In this way, a mini program exists as a strange middle ground between the web app and the native app. It’s kind of a web app, but it integrates deeply with the OS, just not the type of OS that we’d come to expect.
For companies, a unique proposition of mini programs is the number of entry points and possible flows. QR codes are one of them: they can be placed in physical spaces and shared digitally. Another is from within a chat: if you want to see something a friend shares with you, going through a mini program becomes a must. Authentication is handled automatically with permissions, becoming a background detail instead of the maze of passwords and social sign-ins we have in the West.
This forms the backbone of the mini program: one should be lightweight, focused, and have multiple entry points.
The other side of this discussion I’m interested in is Apple and the App Store. Knowing how Apple treats developers and the contradictory enforcement around in-app purchases, I had always wondered about the loopholes that WeChat presented in the system. Were mini programs simply immune to the infamous 30% App Store tax?
There were several conflicts related to this. Mini programs were permitted to link to external payment methods, a practice explicitly forbidden by the App Store (until recently). Apple continually pressured Tencent into disabling these payment loopholes. Yet, for a while Apple didn’t apply the same level of enforcement it did for, say, Epic Games or Hey. While Apple was fighting to keep its 30% cut and anti-steering practices, these loopholes were seemingly ignored for a while.

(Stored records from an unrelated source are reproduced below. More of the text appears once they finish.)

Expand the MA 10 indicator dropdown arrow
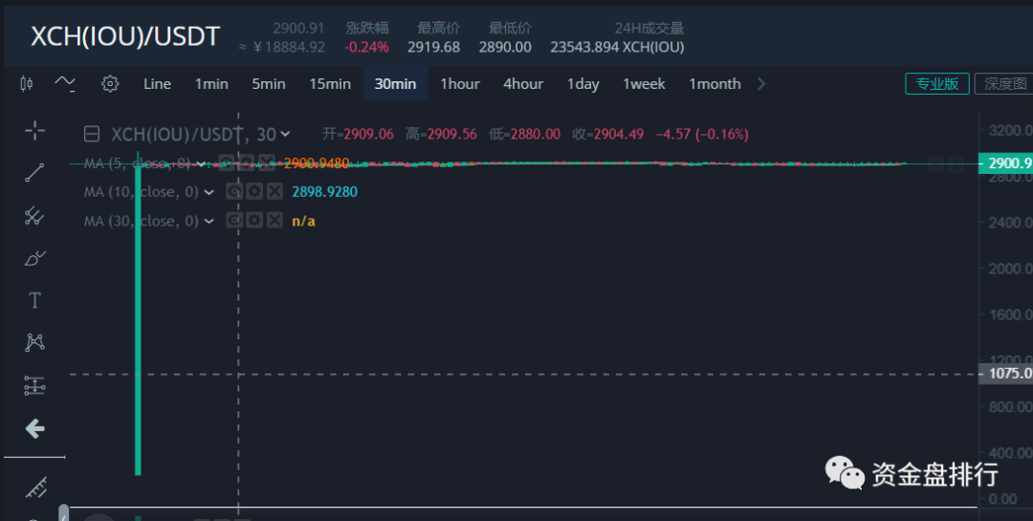Screen dimensions: 1033x521 [x=209, y=192]
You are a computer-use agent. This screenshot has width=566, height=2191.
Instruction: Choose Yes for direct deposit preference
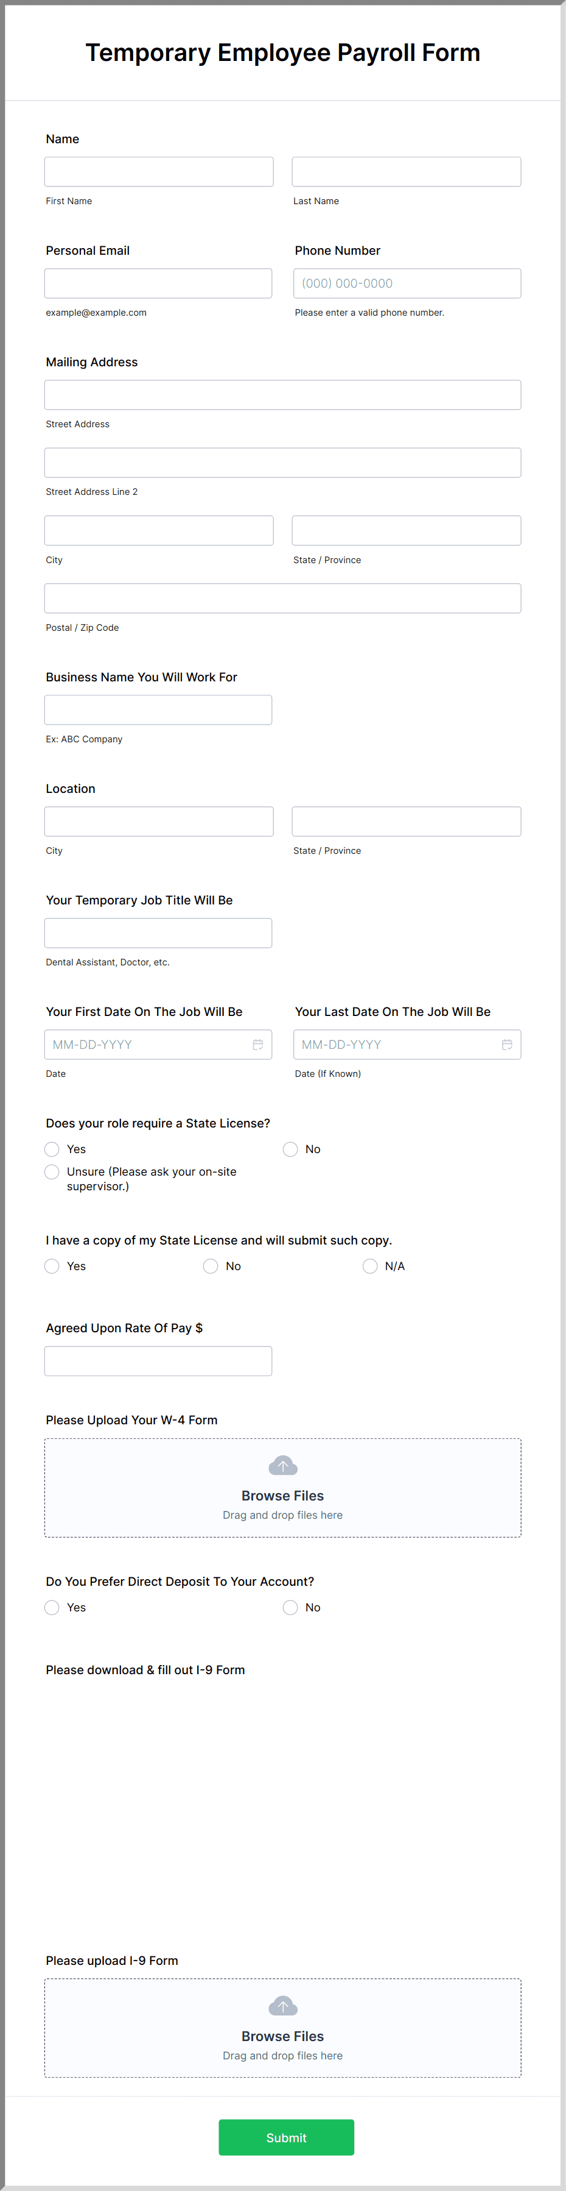52,1608

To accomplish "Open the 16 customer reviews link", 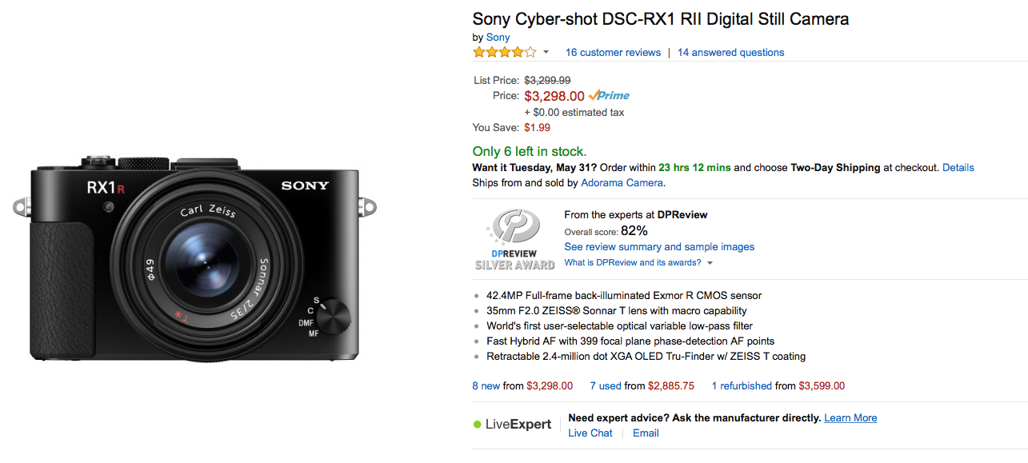I will pyautogui.click(x=613, y=53).
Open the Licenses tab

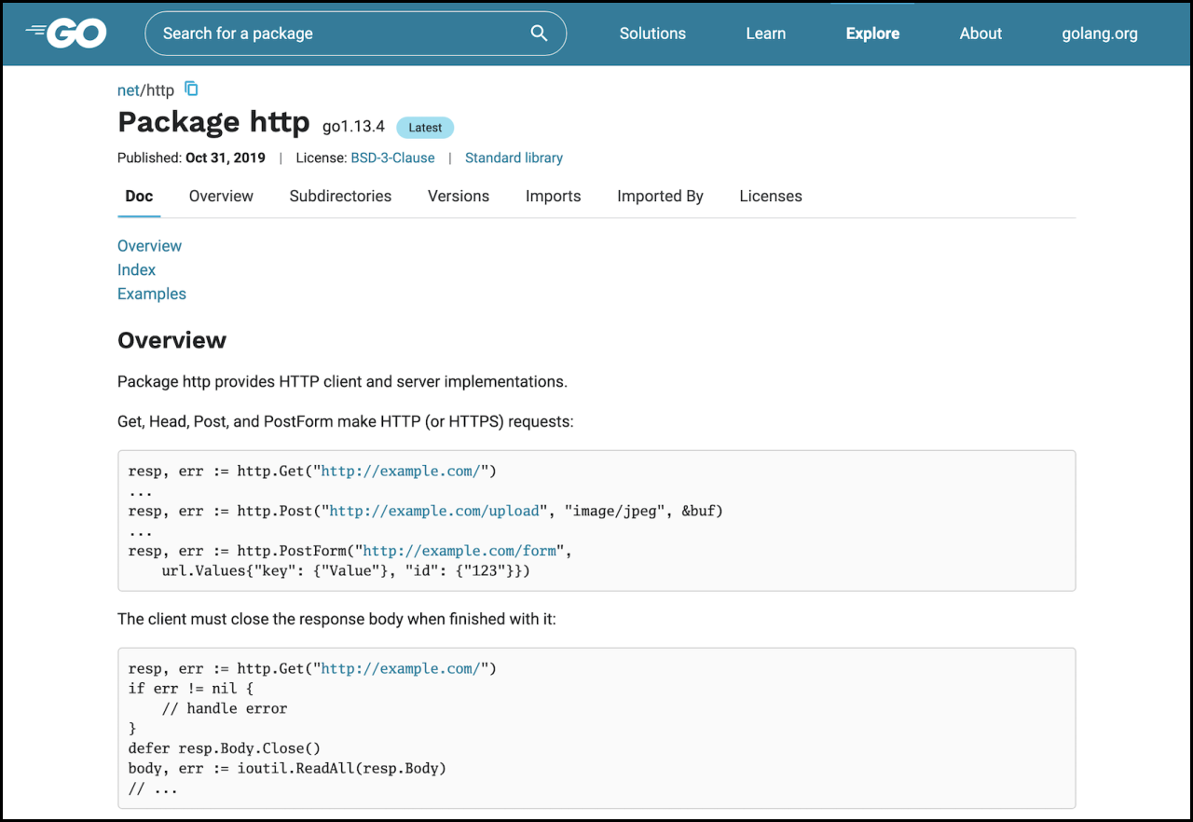pos(770,196)
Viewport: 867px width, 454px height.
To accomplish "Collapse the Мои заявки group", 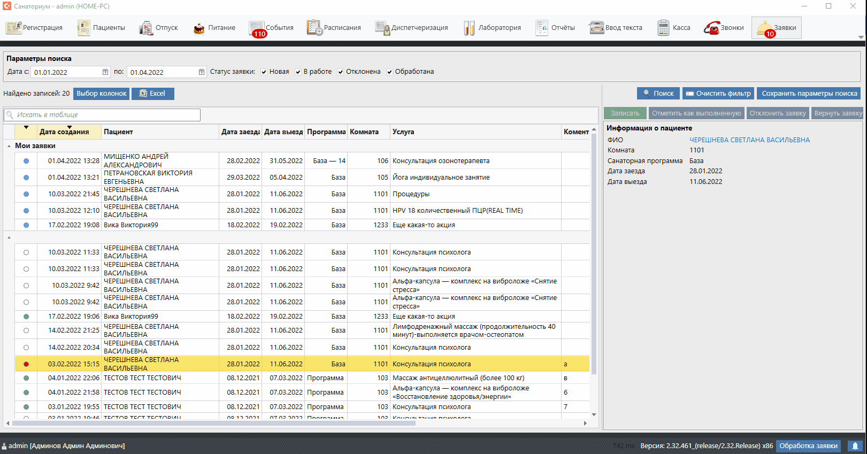I will 9,146.
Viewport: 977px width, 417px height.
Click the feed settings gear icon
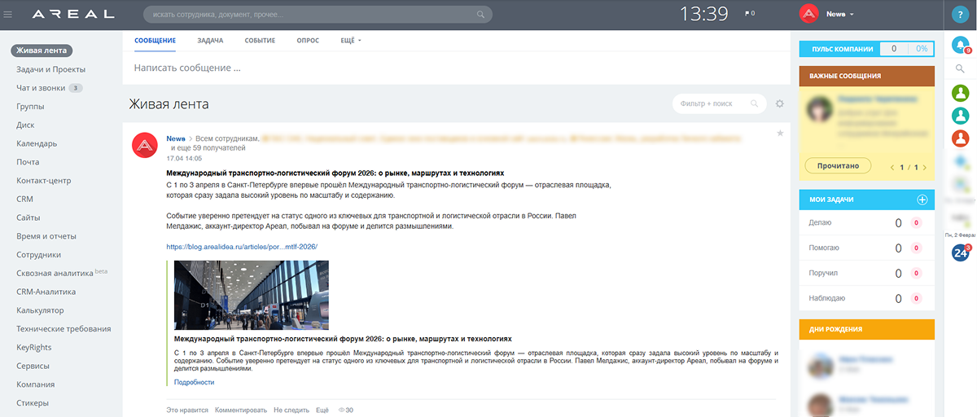[780, 103]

This is not to say that Apple and Tencent have had other clashes in the past. Apple forced Tencent to disable the aforementioned “tipping” feature for public accounts, because it was “virtual content” that needed to go through the in-app purchase system.
In the end, Apple reversed this ruling. Part of this was undeniably that WeChat was simply too powerful of an app: make WeChat worse on your platform, and users will look elsewhere. To cover mini programs, Apple did eventually launch the Mini Apps partner program, taking 15% of commissions from mini app purchases.
As a developer, I think that the contrast in app distribution between China and the U.S. is an interesting one.
In China, businesses that normally wouldn’t make a full-fledged app could make a mini program to establish an online presence. For restaurants, storefronts, and other places offering “in-person” services, the mini program has become the primary interaction point. It certainly makes more sense to meet users where they already are, rather than inventing a way to get to them yourself.
Part of this idea has gained traction with several other apps wanting to become a “super app” like WeChat. In southeast Asia, Grab is a popular super-app which covers payments, food deliveries and ride hailing. In China, competitors of WeChat operate their own versions of mini programs, even going as far to draft a standard. In the U.S, Apple’s Mini Apps program might spur other companies to develop a platform like WeChat’s.
Would we be better off if mini programs were a thing here? I’m not sure. With WeChat’s model, the platform remains controlled by one company. A mini program may be more accessible to develop than a native app, but theoretically the freedoms afforded by it could disappear anytime. The web remains the most open and accessible method we have for distributing software to mobile, but even a PWA lacks the seamlessness and tight integration of the mini program.
There is one interesting spec which solves the integration problem, yet sticks to standard web technologies and eliminates the need for a central server. Also, people are starting to use LLMs to create small, tailored apps for personal use. All factors considered, I think there is potential for this area to grow.
In the meantime, I will continue to use my poor reading skills to order coffee in China…using a mini program in WeChat.
Thank you so much for reading, and happy Chinese New Year.